Himalayan salt contains all of the 84 elements found in your body. It is anti aging, increases hydration, promotes blood sugar health, prevents muscle cramping, strengthens bones, lowers blood pressure, improves circulation, helps expel toxins from the body, helps reduce acid reflux and helps the intestines absorb nutrients.
- 125 g organic tapioca flour
- 115 g organic almond meal (finely ground, skinless almonds)
- 75 g organic brown rice flour
- 40 g organic sorghum flour
- 30 g sunflower seeds
- 15 g chia seeds
- 1 1/2 teaspoons baking powder
- 1/2 teaspoon baking soda
- 1/2 teaspoon fine pink Himalayan salt
- 3 large eggs, free range or organic
- 3/4 cup water
- Combine dry ingredients.
- Separate eggs. Add the yolks and water to the dry ingredients and mix gently but thoroughly.
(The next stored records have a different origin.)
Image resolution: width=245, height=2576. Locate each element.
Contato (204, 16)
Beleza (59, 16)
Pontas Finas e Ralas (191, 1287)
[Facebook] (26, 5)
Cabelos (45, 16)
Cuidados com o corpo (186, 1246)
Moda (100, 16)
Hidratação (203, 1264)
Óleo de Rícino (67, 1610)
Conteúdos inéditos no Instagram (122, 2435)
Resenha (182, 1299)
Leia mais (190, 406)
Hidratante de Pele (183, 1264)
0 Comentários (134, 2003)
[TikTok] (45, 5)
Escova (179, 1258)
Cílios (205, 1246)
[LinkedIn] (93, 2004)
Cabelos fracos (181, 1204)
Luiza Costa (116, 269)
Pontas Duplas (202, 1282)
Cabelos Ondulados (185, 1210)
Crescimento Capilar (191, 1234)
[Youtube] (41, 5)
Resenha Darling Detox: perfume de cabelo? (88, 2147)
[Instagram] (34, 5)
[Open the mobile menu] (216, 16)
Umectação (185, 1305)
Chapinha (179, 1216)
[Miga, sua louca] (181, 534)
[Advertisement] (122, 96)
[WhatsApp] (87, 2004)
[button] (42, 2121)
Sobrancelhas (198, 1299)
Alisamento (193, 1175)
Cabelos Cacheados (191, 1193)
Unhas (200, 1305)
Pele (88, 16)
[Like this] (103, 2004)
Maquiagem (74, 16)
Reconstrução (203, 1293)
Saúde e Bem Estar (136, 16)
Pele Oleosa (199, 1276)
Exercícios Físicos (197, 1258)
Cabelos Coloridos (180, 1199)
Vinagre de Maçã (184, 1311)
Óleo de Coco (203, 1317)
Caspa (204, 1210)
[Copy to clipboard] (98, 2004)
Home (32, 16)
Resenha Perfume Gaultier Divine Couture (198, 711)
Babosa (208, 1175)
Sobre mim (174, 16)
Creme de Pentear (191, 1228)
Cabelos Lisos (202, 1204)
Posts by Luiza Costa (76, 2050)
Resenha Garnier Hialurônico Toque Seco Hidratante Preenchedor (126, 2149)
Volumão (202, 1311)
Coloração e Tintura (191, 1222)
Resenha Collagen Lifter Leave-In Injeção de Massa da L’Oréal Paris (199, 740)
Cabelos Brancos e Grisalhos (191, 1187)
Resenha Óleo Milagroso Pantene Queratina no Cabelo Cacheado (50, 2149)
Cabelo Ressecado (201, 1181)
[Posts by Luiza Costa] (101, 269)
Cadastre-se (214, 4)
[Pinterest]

- Beat egg whites with a hand held mixer until stiff peaks are formed. Gently fold through mixture until well combined.
- Pour into a baking paper lined loaf tin and bake for about 50 - 55 minutes or until an inserted skewer comes out dry.
- Allow to cool completely before slicing. Store in cling wrap in an air tight container or slice and wrap in cling wrap before placing in freezer.